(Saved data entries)
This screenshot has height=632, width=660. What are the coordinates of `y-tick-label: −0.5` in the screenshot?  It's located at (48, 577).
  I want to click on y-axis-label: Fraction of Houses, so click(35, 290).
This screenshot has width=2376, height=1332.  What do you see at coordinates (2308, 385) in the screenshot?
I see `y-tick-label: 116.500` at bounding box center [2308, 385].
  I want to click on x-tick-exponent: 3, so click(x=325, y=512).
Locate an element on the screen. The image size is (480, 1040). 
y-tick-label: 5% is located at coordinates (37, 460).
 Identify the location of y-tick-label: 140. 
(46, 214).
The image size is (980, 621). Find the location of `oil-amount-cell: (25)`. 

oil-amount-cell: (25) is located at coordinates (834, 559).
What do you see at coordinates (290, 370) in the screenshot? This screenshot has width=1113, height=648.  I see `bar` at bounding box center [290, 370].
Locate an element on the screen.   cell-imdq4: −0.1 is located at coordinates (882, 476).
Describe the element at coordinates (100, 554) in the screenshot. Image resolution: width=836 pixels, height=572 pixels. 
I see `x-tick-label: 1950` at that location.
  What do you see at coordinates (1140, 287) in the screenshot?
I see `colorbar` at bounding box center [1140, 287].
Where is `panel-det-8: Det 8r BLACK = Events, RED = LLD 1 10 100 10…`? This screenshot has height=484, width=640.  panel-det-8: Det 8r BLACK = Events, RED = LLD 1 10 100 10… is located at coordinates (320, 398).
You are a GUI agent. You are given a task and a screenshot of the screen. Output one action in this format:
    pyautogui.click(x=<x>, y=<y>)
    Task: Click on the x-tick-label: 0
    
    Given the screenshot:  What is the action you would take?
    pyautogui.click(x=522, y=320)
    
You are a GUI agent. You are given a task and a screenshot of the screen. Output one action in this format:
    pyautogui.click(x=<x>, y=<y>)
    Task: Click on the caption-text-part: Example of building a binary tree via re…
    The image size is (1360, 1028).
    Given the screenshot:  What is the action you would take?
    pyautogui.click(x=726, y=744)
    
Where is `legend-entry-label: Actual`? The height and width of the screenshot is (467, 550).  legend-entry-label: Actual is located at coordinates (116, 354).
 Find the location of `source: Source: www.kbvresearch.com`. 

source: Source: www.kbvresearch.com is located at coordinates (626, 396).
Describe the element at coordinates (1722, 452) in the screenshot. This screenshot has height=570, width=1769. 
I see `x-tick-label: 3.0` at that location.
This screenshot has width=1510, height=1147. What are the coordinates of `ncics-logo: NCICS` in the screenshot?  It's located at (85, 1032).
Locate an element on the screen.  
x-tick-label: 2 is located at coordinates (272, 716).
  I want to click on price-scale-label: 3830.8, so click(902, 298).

*Work request*
Copy each line of the material above that contains the string "center". Case matters.

*Response*
I see `y-tick-label: 116.500` at bounding box center [2308, 385].
What do you see at coordinates (290, 370) in the screenshot? This screenshot has width=1113, height=648.  I see `bar` at bounding box center [290, 370].
I see `colorbar` at bounding box center [1140, 287].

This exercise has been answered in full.